Reconstructing Sociolinguistic Variation in the Russian Language Empire
How do you reconstruct a language that is no longer spoken when there are few documentation records? Lenore Grenoble illustrates how mapping sociolinguistic context plays an important role in this kind of work.
Lenore Grenoble at MultiLing (Photo: UiO)
May 10th, visiting scholar Lenore Grenoble (University of Chicago, USA) held her guest lecture Reconstructing Sociolinguistic Variation in the Russian Language Empire: Multilingualism and Non-standard Russian Contact Varieties, at MultiLing.
Historical reconstruction of a language
Grenoble presents two problems. The first of the two is the need for a social context approach to historical reconstruction of a language. She argues that linguistic research today shows that sociolinguistic variation and language contact is the norm. The goal for a socially anchored approach to historical linguistics, Grenoble argues, is thus to reconstruct not only which features actually existed in a language when it was robustly spoken, but which subsets of the population used it, and its role as social interaction. Secondly, Grenoble illustrates some of the challenges and possibilities in reconstructing the rich variation of multilingual settings from records that do not document it. She uses examples from two contact varieties of Russian, Chinese-Pidgin Russian (CPR) and Odessan Russian (OdR), which both lack solid linguistic documentation.

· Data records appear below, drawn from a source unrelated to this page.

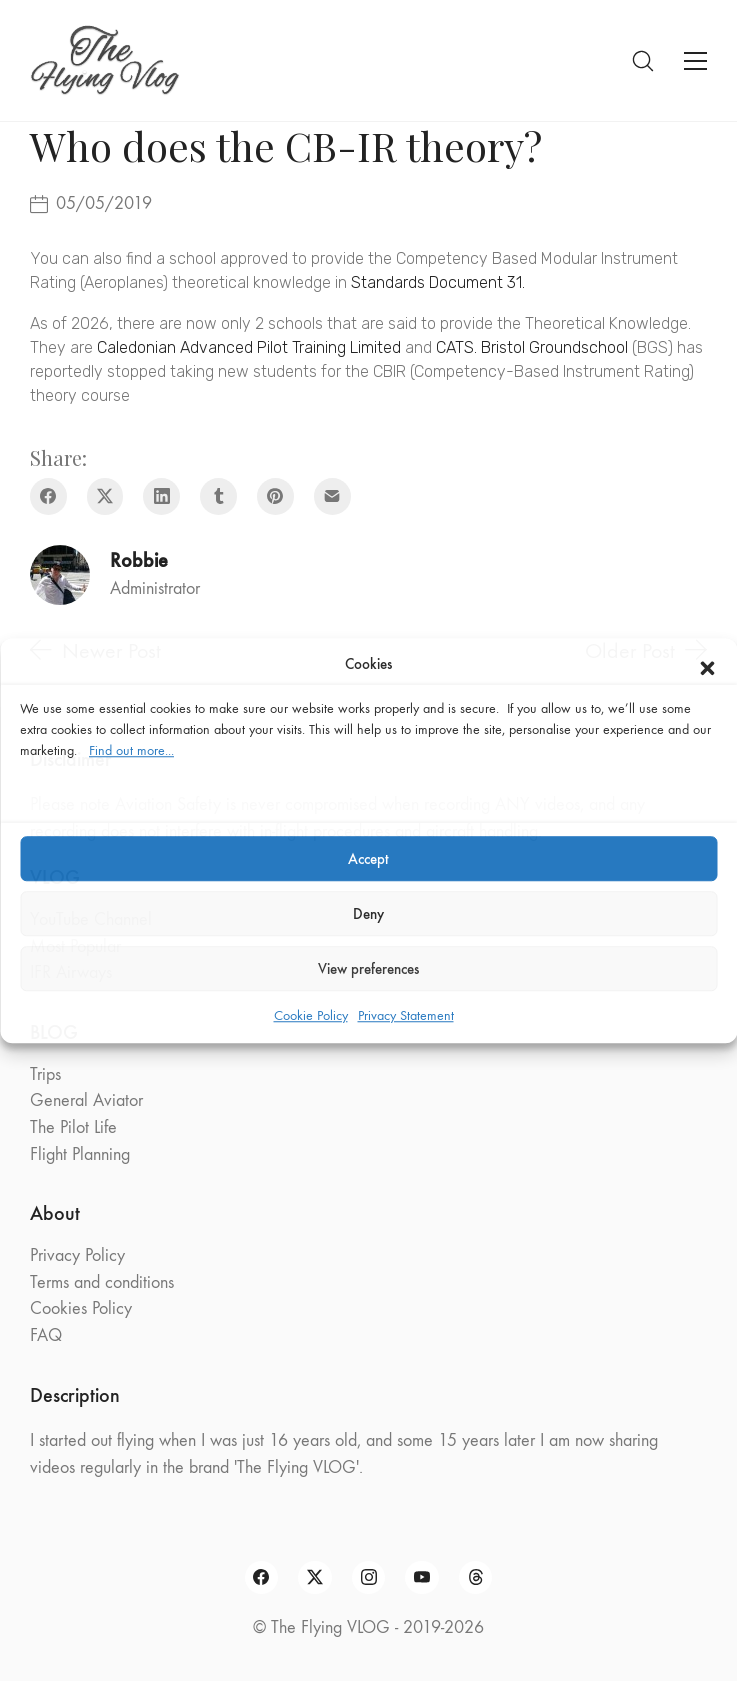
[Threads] (476, 1578)
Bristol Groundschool (554, 347)
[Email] (332, 496)
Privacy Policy (77, 1255)
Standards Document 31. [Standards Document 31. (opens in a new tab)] (438, 282)
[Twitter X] (105, 496)
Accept (368, 859)
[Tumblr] (218, 496)
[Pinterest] (275, 496)
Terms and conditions (102, 1282)
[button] (707, 664)
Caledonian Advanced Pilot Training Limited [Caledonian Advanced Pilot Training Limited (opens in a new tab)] (249, 347)
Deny (368, 914)
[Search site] (643, 61)
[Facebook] (48, 496)
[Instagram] (369, 1578)
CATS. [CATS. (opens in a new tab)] (456, 347)
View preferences (368, 969)
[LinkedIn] (161, 496)
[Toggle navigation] (695, 61)
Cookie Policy (311, 1015)
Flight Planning (80, 1154)
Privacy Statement (406, 1015)
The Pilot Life (73, 1127)
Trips (45, 1074)
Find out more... (131, 750)
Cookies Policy (81, 1308)
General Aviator (86, 1100)
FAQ (46, 1335)
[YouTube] (422, 1578)
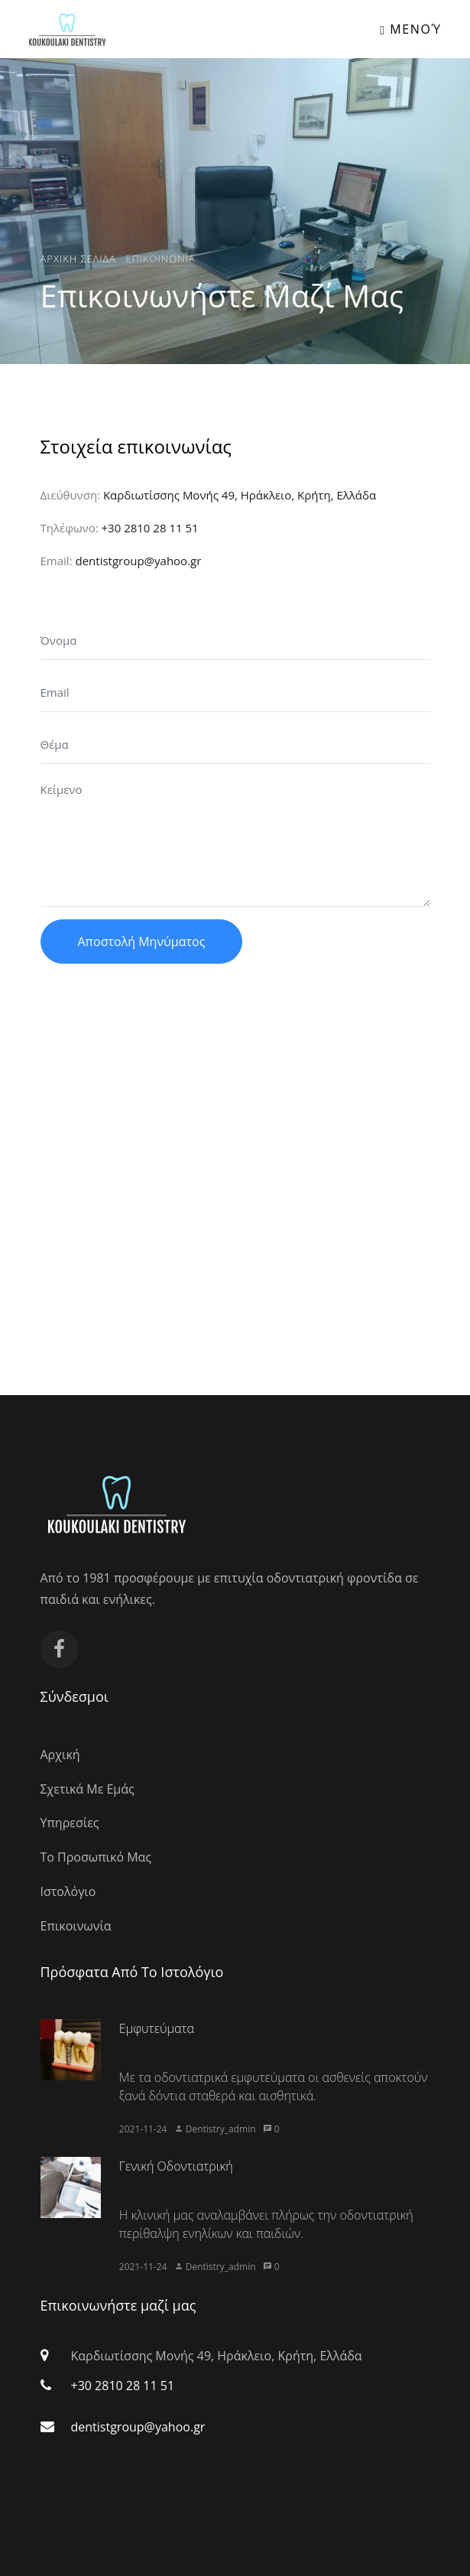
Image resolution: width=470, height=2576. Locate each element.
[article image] (71, 2049)
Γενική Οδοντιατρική (176, 2166)
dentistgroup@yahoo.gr (138, 560)
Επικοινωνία (76, 1925)
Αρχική (60, 1754)
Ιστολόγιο (68, 1891)
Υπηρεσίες (70, 1822)
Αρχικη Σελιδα (78, 258)
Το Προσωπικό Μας (96, 1857)
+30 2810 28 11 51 (150, 527)
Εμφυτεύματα (156, 2028)
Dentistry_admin (221, 2128)
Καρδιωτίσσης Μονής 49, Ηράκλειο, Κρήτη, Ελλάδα (239, 495)
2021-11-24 (143, 2128)
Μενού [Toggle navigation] (410, 29)
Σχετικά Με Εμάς (88, 1789)
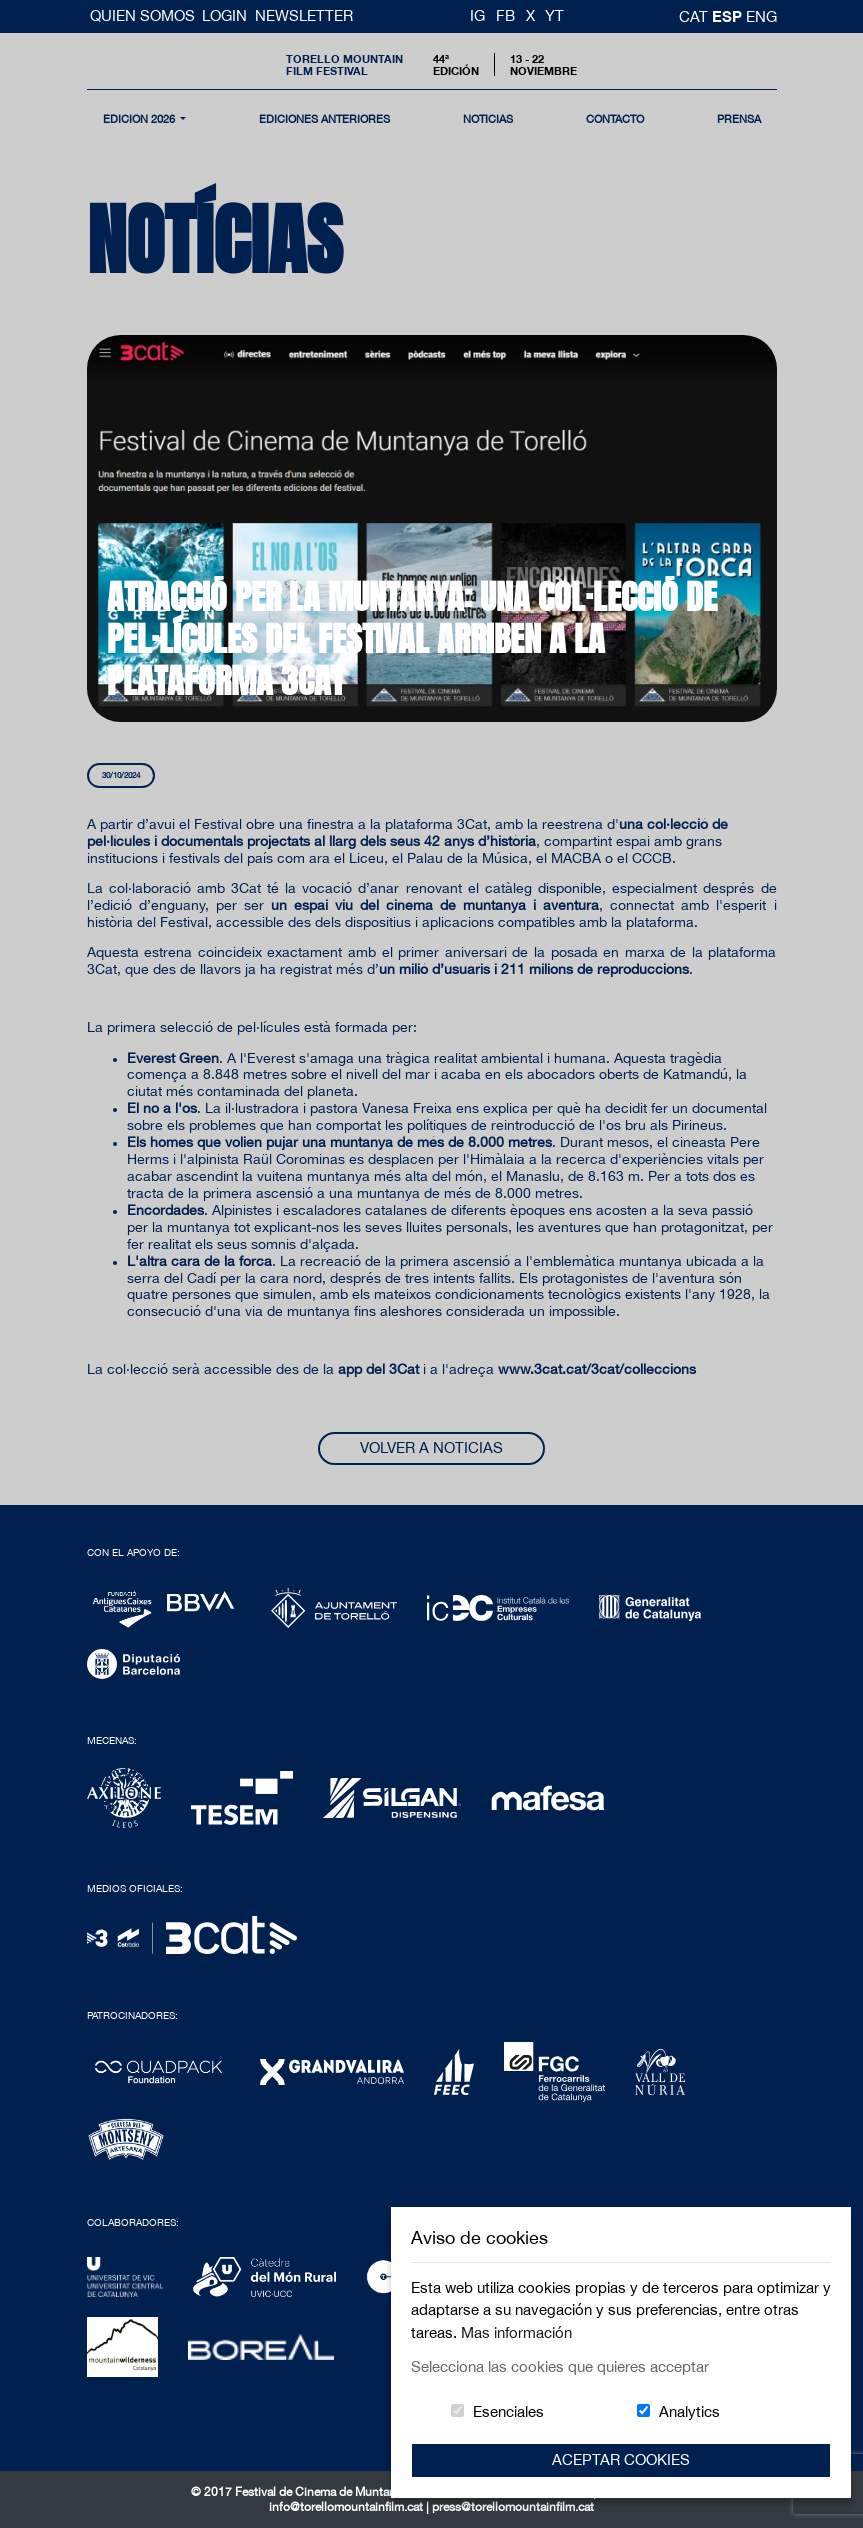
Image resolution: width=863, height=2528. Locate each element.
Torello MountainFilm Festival (344, 64)
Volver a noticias (431, 1447)
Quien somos (144, 15)
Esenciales (508, 2411)
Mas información (516, 2332)
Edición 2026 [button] (140, 118)
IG (477, 15)
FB (505, 15)
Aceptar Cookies (621, 2459)
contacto (615, 118)
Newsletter (304, 15)
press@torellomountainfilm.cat (513, 2507)
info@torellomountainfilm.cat (347, 2507)
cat (695, 16)
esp (729, 16)
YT (554, 15)
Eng (761, 16)
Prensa (739, 118)
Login (224, 15)
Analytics (689, 2411)
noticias (488, 118)
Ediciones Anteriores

Chinese-Pidgin Russian and Odessan Russian
CPR emerged in the 18th century from trade contacts on the Chinese-Russian border. OdR is a dialect spoken in Ukraine beginning around 1880 until the 1970s, when most of its speakers emigrated. As a major seaport, Odessa was the hub of social and economic activity and multilingualism: OdR grew out of intensive language contact (it exhibits substrate influences from Yiddish, Ukrainian, and Polish, as well as lexical borrowing from other languages, including French, Greek, and Turkish). Today, a representation of the language appears in film and TV, as well as in social interaction, where it is often used to index a certain type of character. By and large, the dialect is regarded as “low class”. Grenoble tells that it is very clear, when speaking to the informants, that the OdR-dialect invokes a unique association with the city's culture and people. Odessan Russian indexes identity.
Low status and lack of documentation
OdR was most prevalent among Odessan Jews, particularly those living in the poor neighborhood Moldavanka. However, Moldavanka was not just the home of poor Jews, but the poor of every ethnic group in Odessa by the 1880s. In addition to the strong, institutionalized reinforcement of standard Russian, OdR-dialect being regarded as low status might be one of the reasons for the lack of documentation of the language.
Reconstructing a system of social networks
Grenoble asks how we can reconstruct the rich variation of multilingual settings when we have no records to document it? She presents how the patchwork of existing data made it possible to reconstruct a system of social networks. This analysis relies on historical accounts of population dynamics in Odessa, a dictionary documenting Odessan “errors” in spoken Russian, fiction written by Jewish writers in Odessa whose writings (attempt to) mimic speech, and fieldwork with the remaining speakers (now living in Brighton Beach, NY). This shows that it is possible to reconstruct a no longer spoken language even though there are few documenting records.